RECORD EXTRACTS Block Start

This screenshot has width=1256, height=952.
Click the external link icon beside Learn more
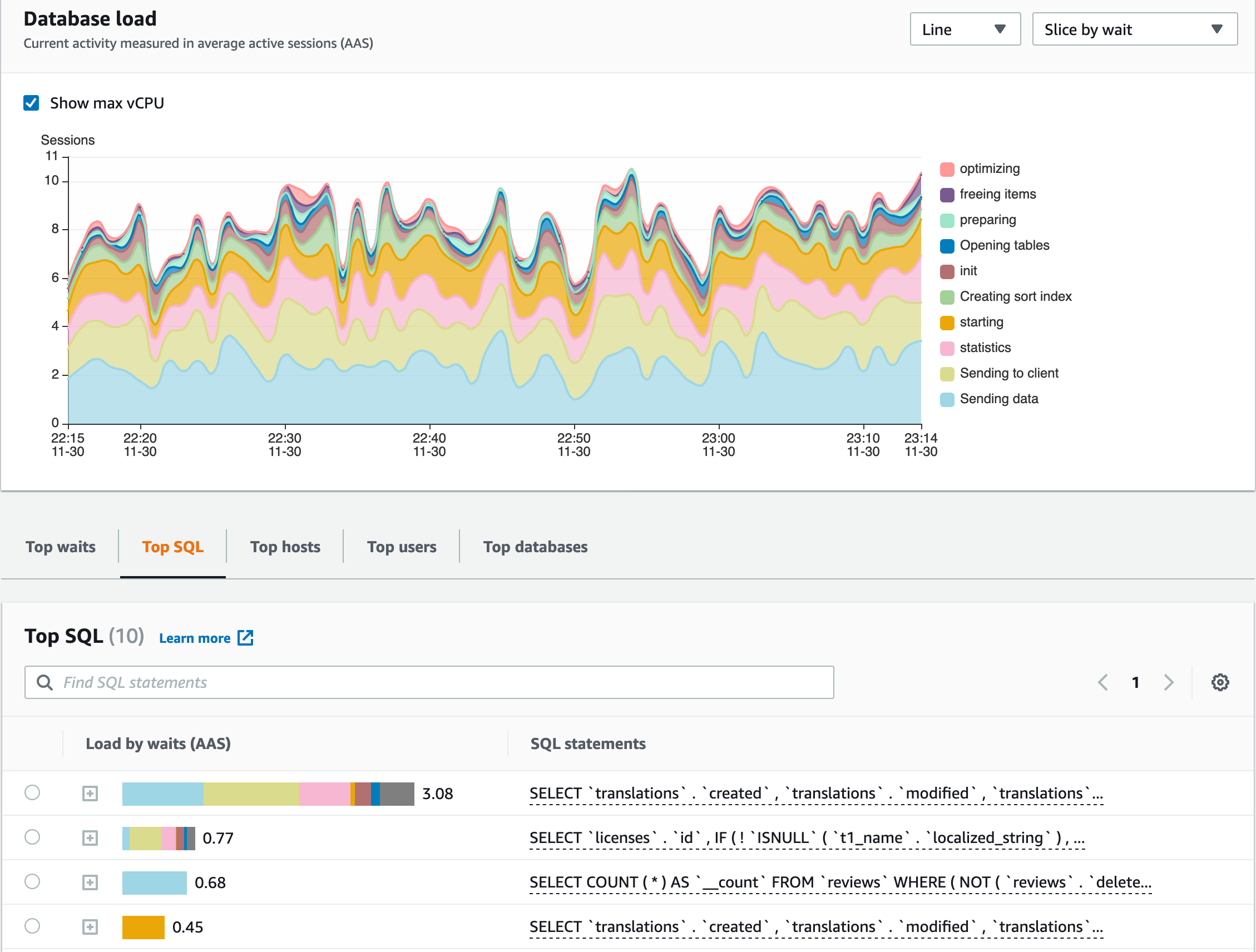point(246,637)
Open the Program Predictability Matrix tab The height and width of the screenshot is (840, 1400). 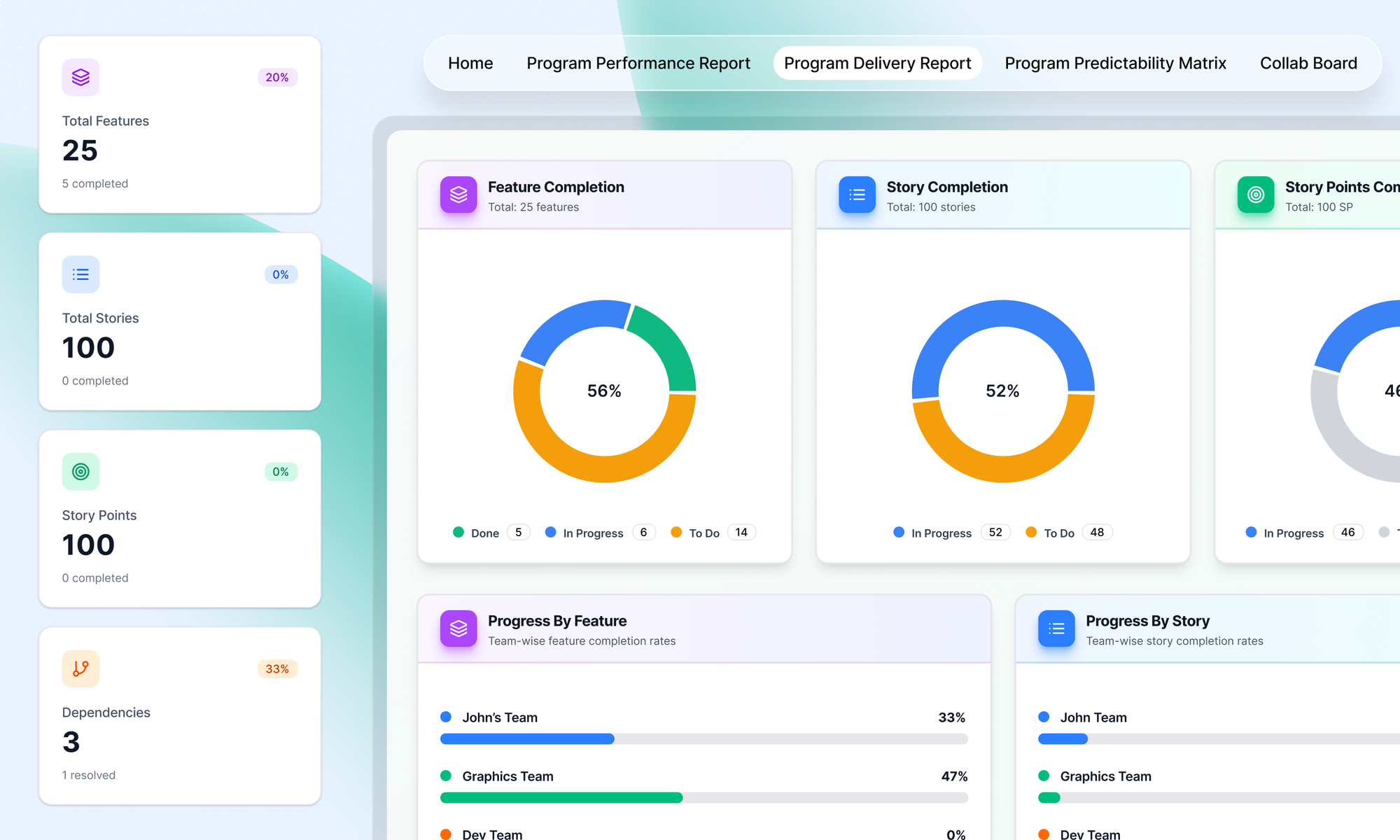click(x=1116, y=63)
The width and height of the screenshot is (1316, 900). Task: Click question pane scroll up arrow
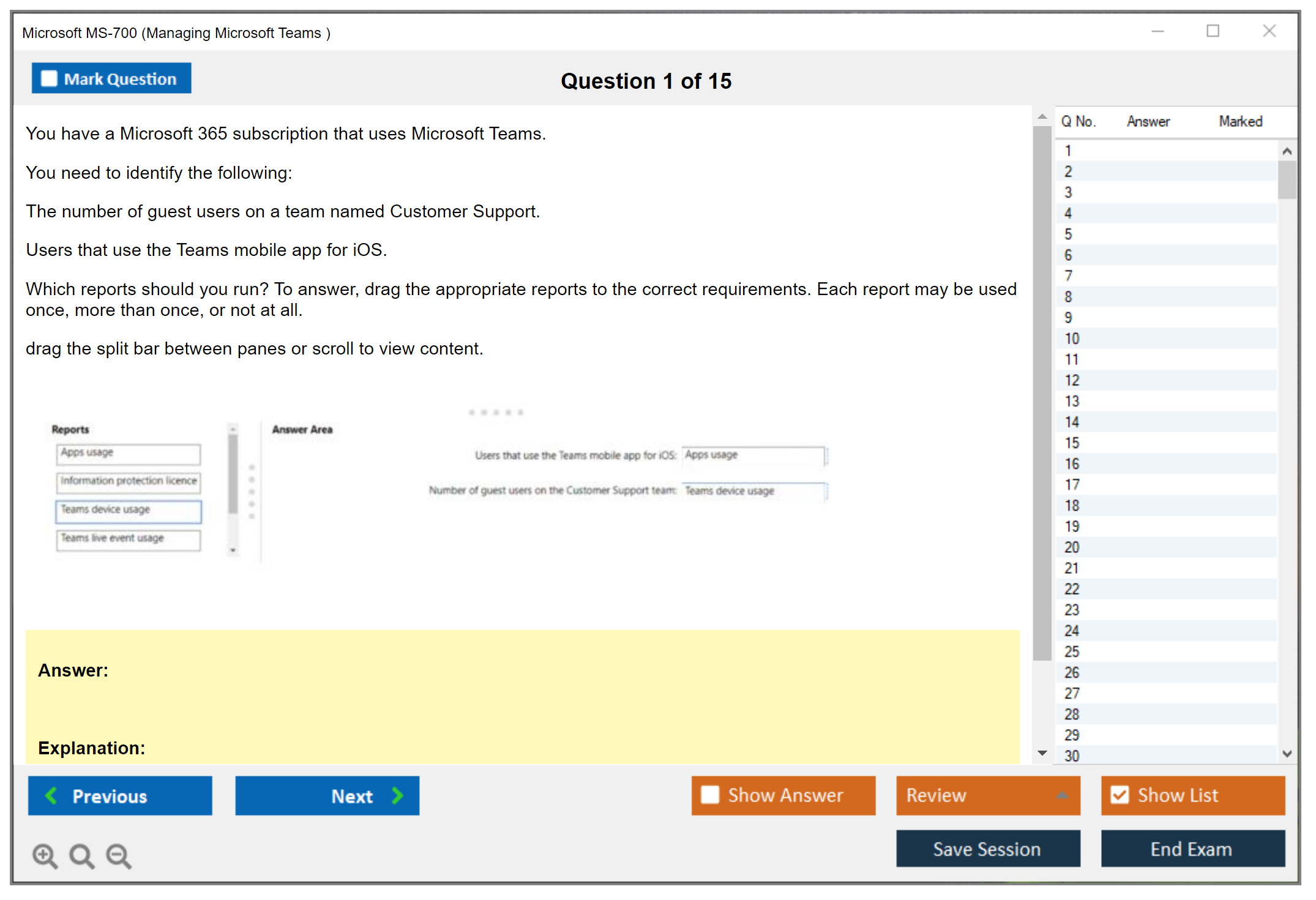click(x=1042, y=116)
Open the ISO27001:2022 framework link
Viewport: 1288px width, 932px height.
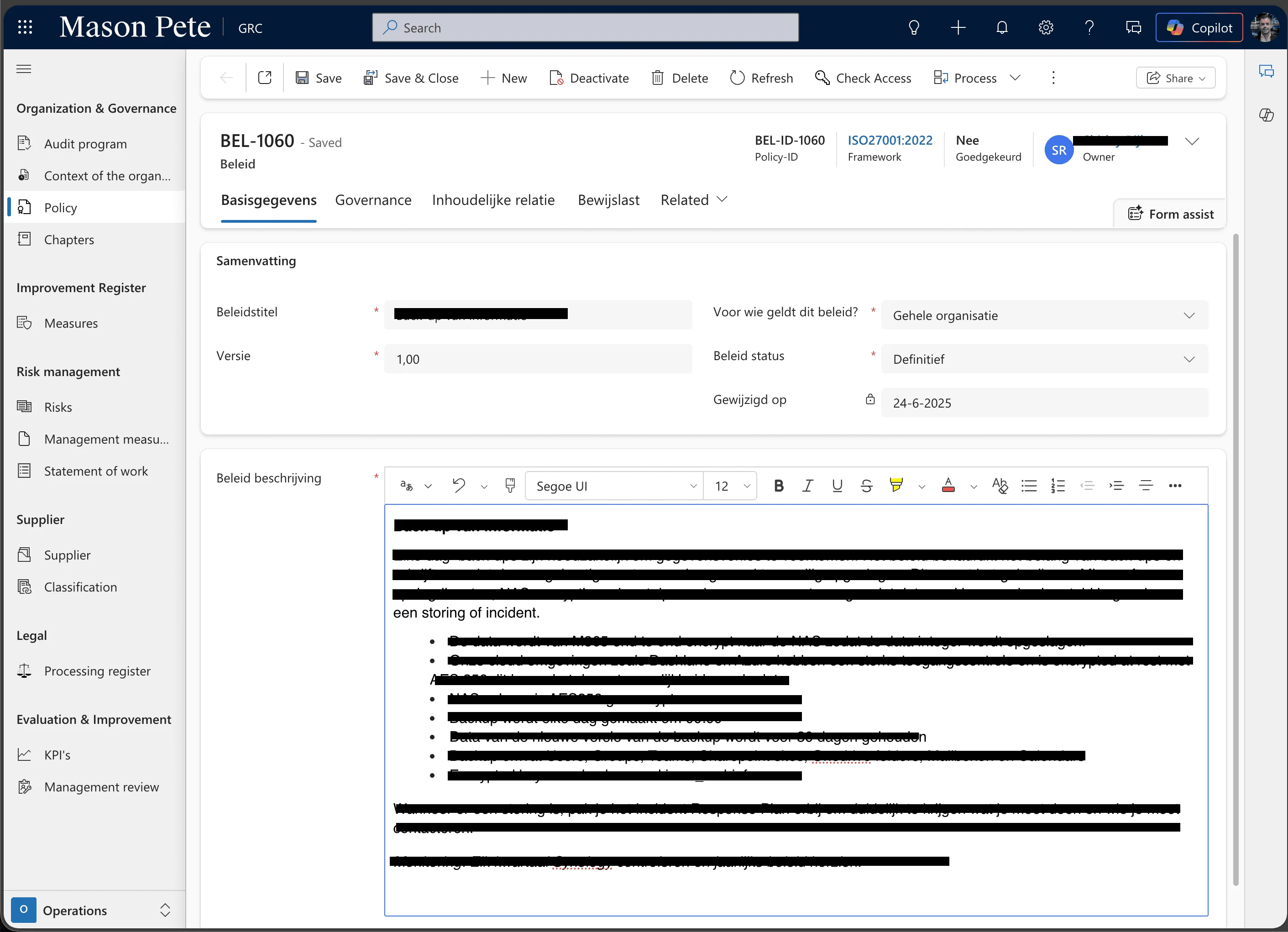point(890,140)
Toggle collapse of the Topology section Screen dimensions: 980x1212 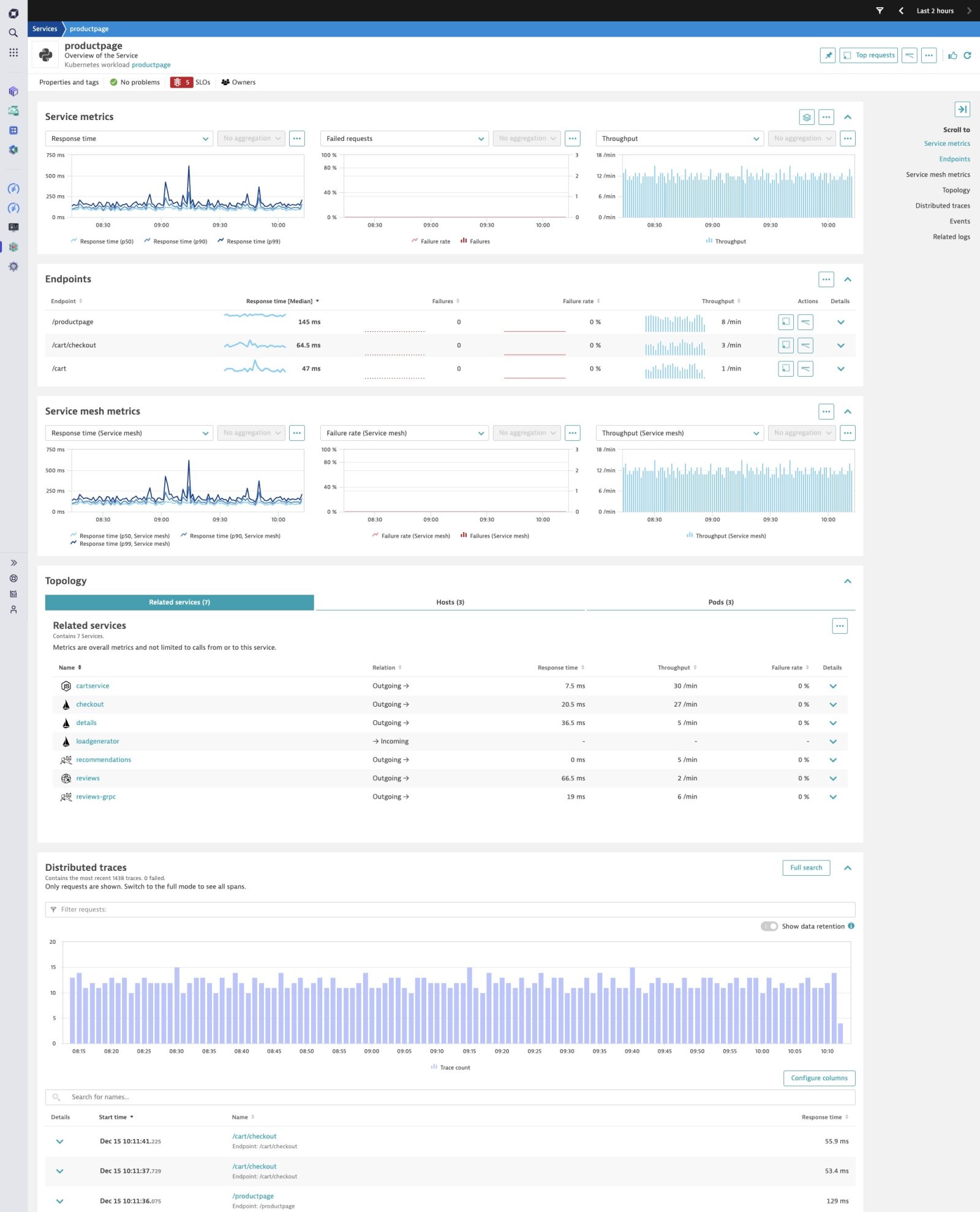click(848, 581)
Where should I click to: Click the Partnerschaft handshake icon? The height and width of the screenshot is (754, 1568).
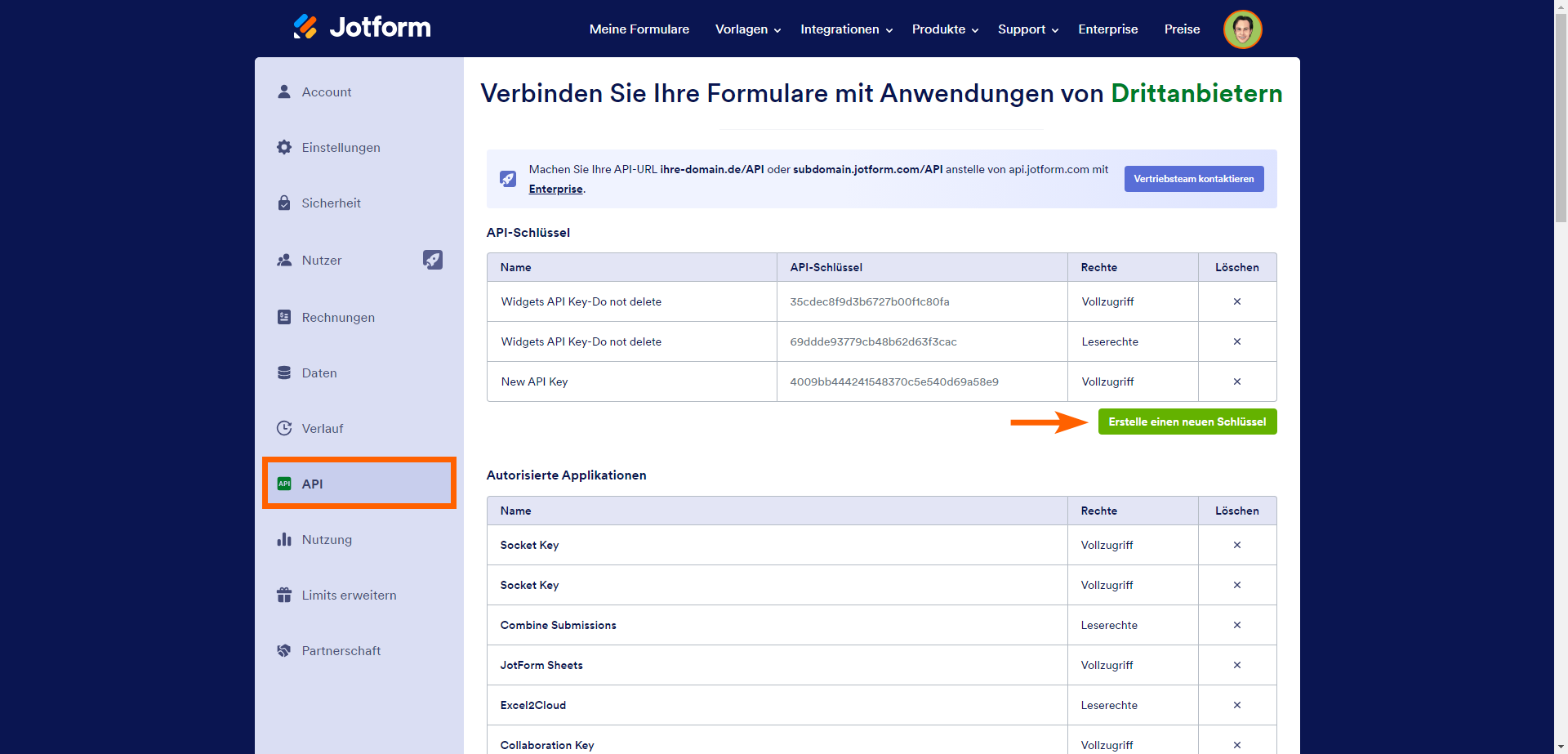coord(283,650)
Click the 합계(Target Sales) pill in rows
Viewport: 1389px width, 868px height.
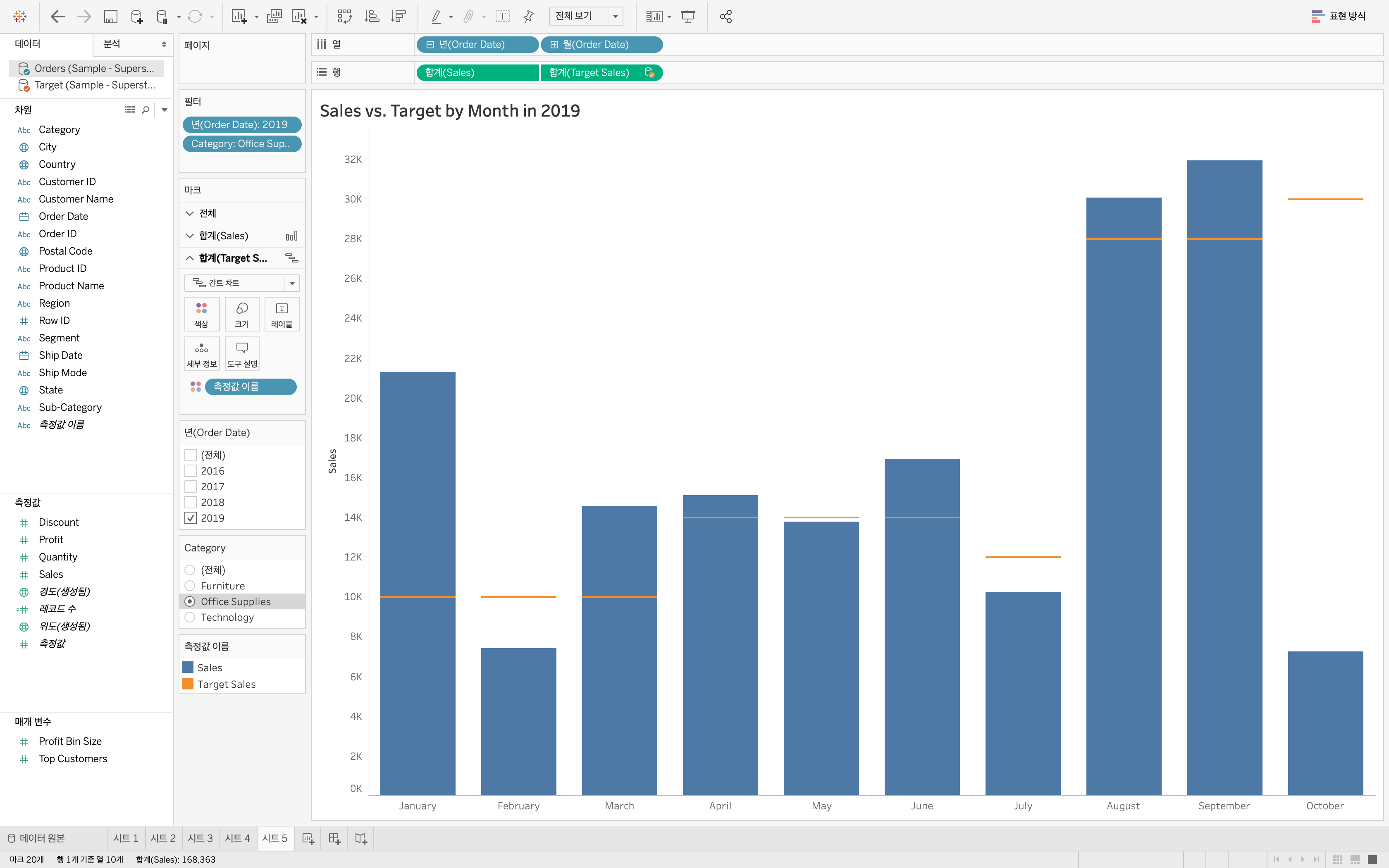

RECORD EXTRACTS Block End

Beginning with the line where "Click the 합계(Target Sales) pill in rows" appears, restate word for word every line down to the last one in the data, but keep the pictures out.

TASK SOLUTION =
Click the 합계(Target Sales) pill in rows
Viewport: 1389px width, 868px height.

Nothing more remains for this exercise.